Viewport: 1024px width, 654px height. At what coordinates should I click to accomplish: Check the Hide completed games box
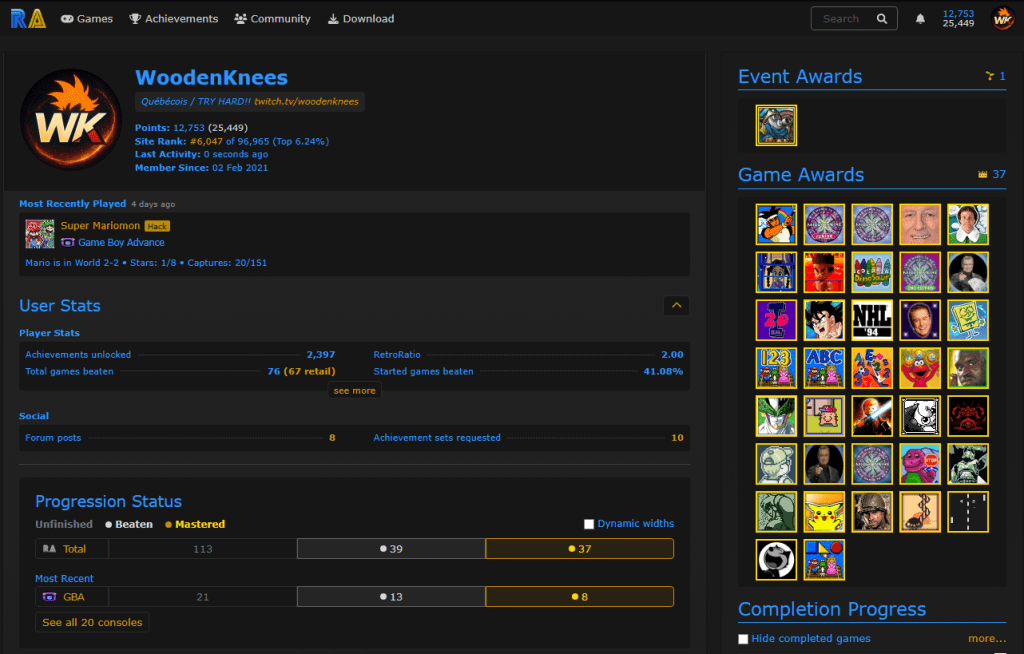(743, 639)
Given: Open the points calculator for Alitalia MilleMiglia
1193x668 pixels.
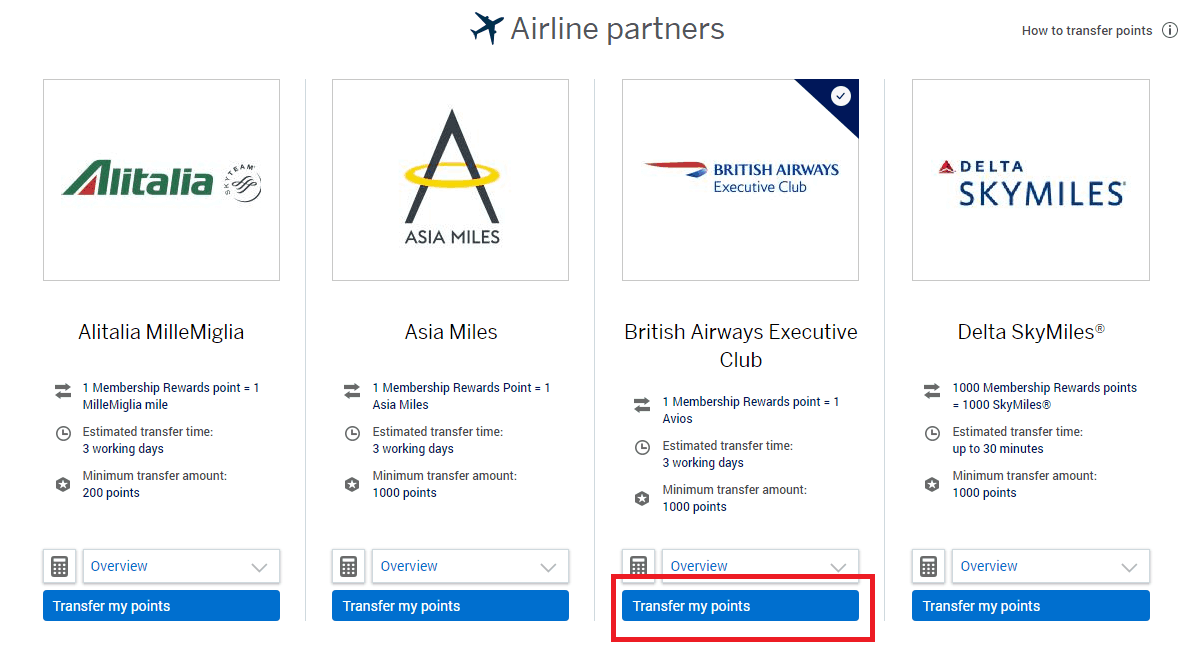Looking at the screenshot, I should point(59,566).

----------

» WRITTEN PROBLEM: Copy every row above word for word, without the pictures.

» EXERCISE SOLUTION:
Viewport: 1024px width, 654px height. At what coordinates should I click to accomplish: Check the Hide completed games box
(743, 639)
Given: Open the points calculator for Alitalia MilleMiglia
1193x668 pixels.
Looking at the screenshot, I should point(59,566).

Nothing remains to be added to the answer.